The United States is attempting to build a coalition in the Middle East and with close allies around the world to support American military operations against the Islamic State, The New York Times
President Barack Obama said in a speech Tuesday that a united international force would "take the fight to these barbaric terrorists," and that the militants would be "no match" for such a powerful alliance.
White House officials say Britain and Australia would be willing to join the United States with potential airstrikes in Syria against Sunni militants from the Islamic State, also known as ISIS or ISIL.
The officials also wanted Jordan, Qatar, Saudi Arabia, Turkey, and the United Arab Emirates to increase their support of moderate Syrian rebels attempting to oust Syrian President Bashar Assad.
The officials, who did not want to be named due to the sensitive nature of the talks with foreign powers, said the United States is also urging Turkey to shore up its porous border with Syria, the Times reported.
Turkey, which has military bases that could be used as launch pads for operations in Syria, has become a transit route for foreign fighters, including militants from the United States and Europe, who have traveled to Syria to join the Islamic State, the Times reported.
The administration also is putting pressure on Jordan for help with intelligence and surveillance and is calling for more financial help from Saudi Arabia, which funds rebels in Syria who are fighting Assad's loyalists.
While attempting to create the coalition to battle Islamic State forces and support Syrian rebels, Obama also is considering launching airstrikes in Syria and expanding its air campaign in northern Iraq.
"Rooting out a cancer like [ISIS] won't be easy, and it won't be quick," Obama said in a speech to the American Legion in Charlotte, N.C.
The administration is particularly concerned about the plight of the northern town of Amreli, where 12,000 residents of Iraq's Turkmen minority have been besieged by the radical Islamists for two months.
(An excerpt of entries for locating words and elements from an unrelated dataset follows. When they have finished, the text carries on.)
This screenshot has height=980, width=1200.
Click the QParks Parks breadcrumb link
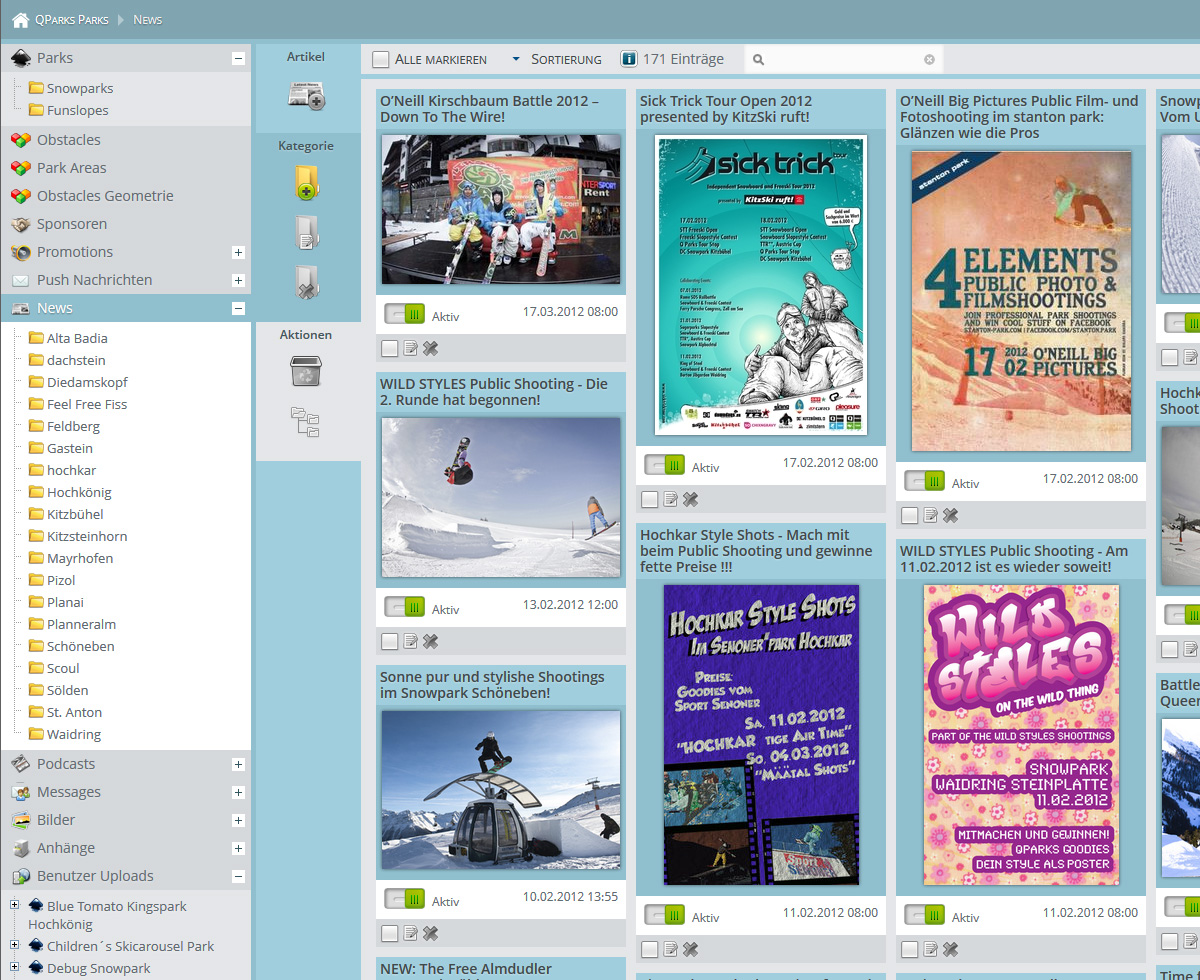click(x=71, y=20)
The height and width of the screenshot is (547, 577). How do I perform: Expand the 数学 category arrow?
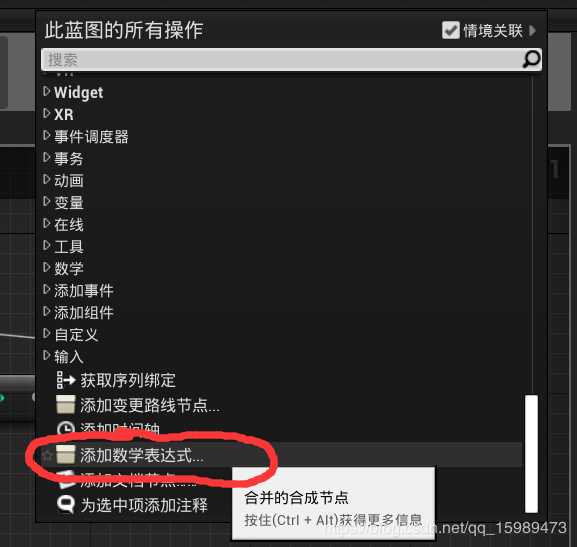46,268
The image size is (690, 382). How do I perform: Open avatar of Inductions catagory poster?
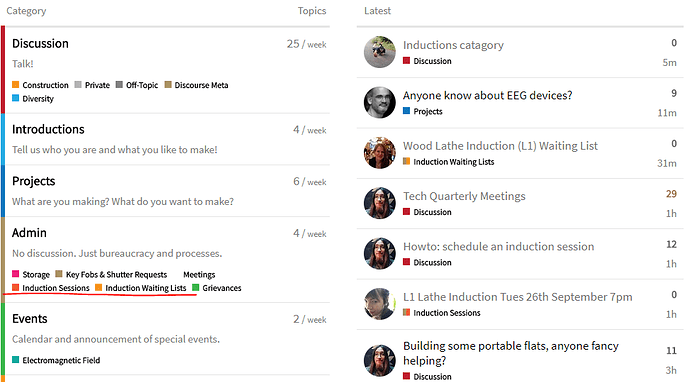click(380, 52)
Obama is said to be considering sending airstrikes and airdrops into the region to help relieve the embattled people.
Administration officials compared the threat to the Turkmen, who are Shiite Muslims and considered to be infidels by the Sunni jihadists, to the danger faced by thousands of Yazidis, who fled to Mount Sinjar in Iraq after their towns had been invaded by brutal Islamic State fighters, the Times said.
The United States has started sending surveillance flights and drones over Syria to record information about Islamic State military positions. The Assad government in Damascus has warned the United States not to strike ISIS positions in Syria without asking permission, Fox News
But State Department spokeswoman Jen Psaki flatly rejected the warning, saying "We're not going to ask permission from the Syrian regime."
The Islamic State has captured vast swaths of territory in Iraq and Syria and reportedly committed dozens of atrocities.